Provided records: Begin

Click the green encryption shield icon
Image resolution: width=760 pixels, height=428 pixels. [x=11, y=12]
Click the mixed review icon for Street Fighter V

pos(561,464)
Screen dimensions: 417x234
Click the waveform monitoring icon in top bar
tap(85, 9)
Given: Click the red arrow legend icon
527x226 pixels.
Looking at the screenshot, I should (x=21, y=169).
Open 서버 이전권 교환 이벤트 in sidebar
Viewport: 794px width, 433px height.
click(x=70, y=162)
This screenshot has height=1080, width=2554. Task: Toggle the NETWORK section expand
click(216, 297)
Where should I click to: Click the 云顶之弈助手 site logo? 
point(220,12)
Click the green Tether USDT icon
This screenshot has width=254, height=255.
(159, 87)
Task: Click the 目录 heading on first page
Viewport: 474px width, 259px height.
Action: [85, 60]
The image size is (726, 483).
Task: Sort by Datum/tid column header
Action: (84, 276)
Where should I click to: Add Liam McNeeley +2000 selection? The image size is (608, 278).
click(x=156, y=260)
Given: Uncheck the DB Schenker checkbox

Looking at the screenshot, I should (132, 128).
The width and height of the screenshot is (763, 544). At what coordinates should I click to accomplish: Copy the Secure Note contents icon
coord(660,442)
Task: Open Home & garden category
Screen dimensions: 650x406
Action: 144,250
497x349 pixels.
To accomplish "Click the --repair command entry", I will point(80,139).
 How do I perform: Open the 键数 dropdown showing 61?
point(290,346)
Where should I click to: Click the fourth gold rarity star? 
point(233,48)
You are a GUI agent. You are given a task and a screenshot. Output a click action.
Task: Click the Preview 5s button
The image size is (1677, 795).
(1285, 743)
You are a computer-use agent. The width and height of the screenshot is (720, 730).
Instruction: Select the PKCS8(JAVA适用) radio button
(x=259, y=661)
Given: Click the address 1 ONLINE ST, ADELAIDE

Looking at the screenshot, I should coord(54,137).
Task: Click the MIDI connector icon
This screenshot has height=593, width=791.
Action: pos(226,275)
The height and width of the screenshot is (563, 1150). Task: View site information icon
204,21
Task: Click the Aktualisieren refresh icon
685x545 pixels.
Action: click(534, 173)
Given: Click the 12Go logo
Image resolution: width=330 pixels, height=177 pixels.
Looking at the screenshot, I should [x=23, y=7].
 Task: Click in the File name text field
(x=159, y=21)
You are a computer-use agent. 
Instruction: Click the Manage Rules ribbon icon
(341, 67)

Provided records: End

#### [Prompt]
Please transcribe only the lines in the records above running from the line that has "Where should I click to: Click the fourth" through the line that has "Task: Click the MIDI connector icon", both included, exactly as they appear.

#### [Answer to this problem]
Where should I click to: Click the fourth gold rarity star? 
point(233,48)
You are a GUI agent. You are given a task and a screenshot. Output a click action.
Task: Click the Preview 5s button
The image size is (1677, 795).
(1285, 743)
You are a computer-use agent. The width and height of the screenshot is (720, 730).
Instruction: Select the PKCS8(JAVA适用) radio button
(x=259, y=661)
Given: Click the address 1 ONLINE ST, ADELAIDE

Looking at the screenshot, I should coord(54,137).
Task: Click the MIDI connector icon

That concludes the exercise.